Pleiotropic effects of intron removal on base modification pattern of yeast tRNA(Phe): An in vitro study

Cell-free yeast extract has been successfully used to catalyze the enzymatic formation of II out of the 14 naturally occurring modified nucleotides in yeast tRNA(Phe) (anticodon GAA). They are m(2)G(10), D-17, m(2)(2)G(26), Cm-32, Gm(34), psi(39), m(5)C(40), m(7)G(46), m(5)C(49), T-54 and psi(55). Only D-16, Y-37 and m(1)A(58) were not formed under in vitro conditions, However, m(1)G(37) was quantitatively produced instead of Y-37. The naturally occurring intron was absolutely required for m(5)C(40) formation while it hindered completely the enzymatic formation of Cm-32, Gm(34) and m(1)G(37).
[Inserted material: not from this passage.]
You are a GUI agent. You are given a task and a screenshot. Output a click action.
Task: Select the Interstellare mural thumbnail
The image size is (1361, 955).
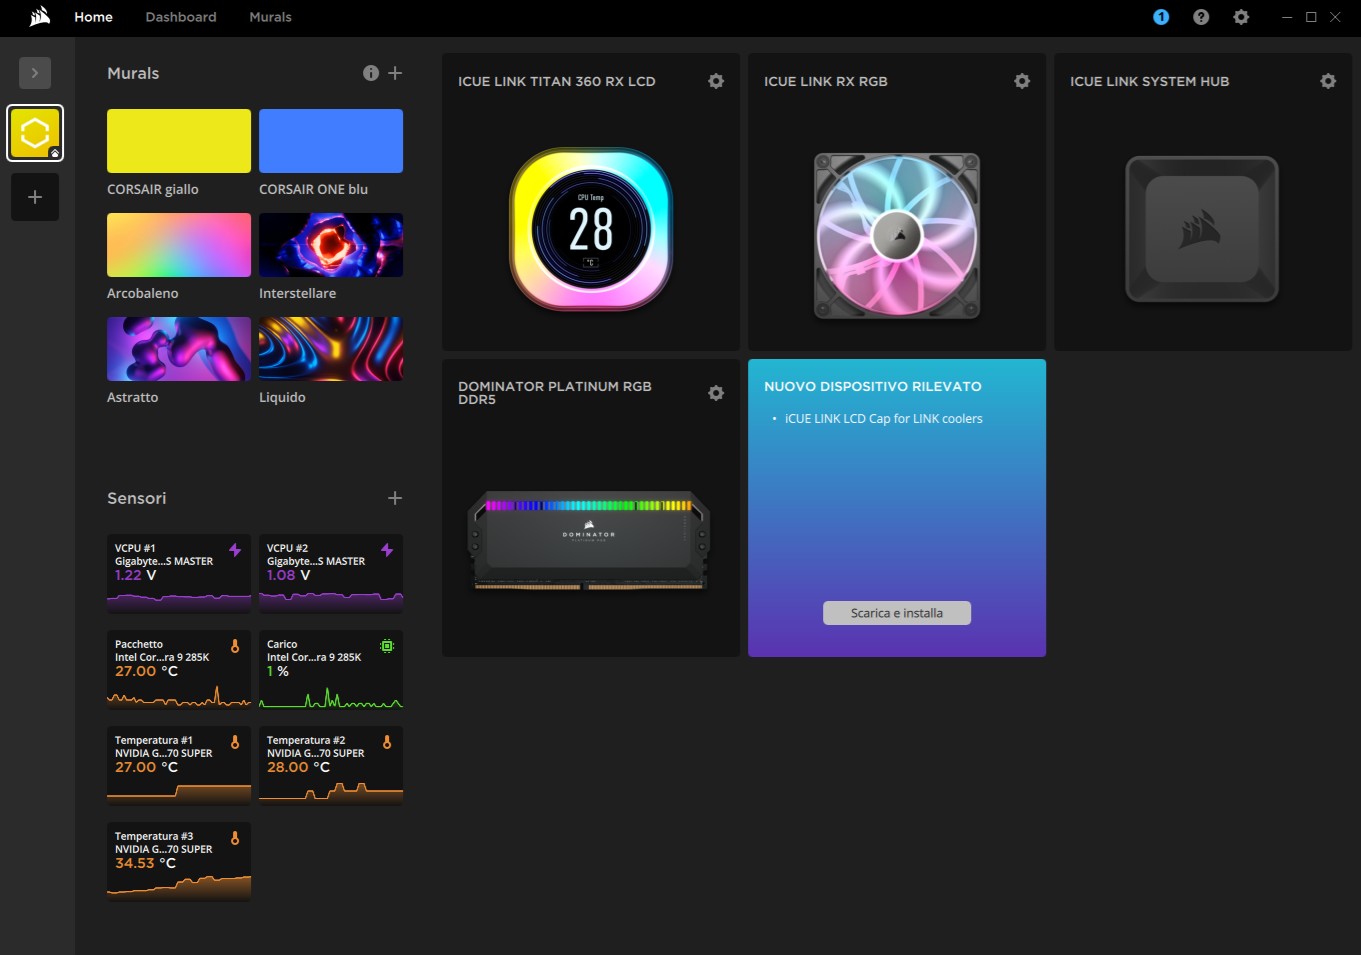(x=331, y=245)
Enzymatic formation of m(2)(2)G(26), psi(39), m(7)G(46), m(5)C(49), T-54 and psi(55) Were not or only slightly affected by the presence of the intron, These results allow us to classify the different tRNA modification enzymes into three groups: intron insensitive, intron dependent, and those requiring the absence of the intron. The fact that truncated tRNA(Phe) consisting of the anticodon stem and loop prolonged with the 19 nucleotide long intron is a substrate for tRNA: cytosine-40 methylase demonstrates that the enzyme is not only strictly intron dependent, but also does not require fully structured tRNA.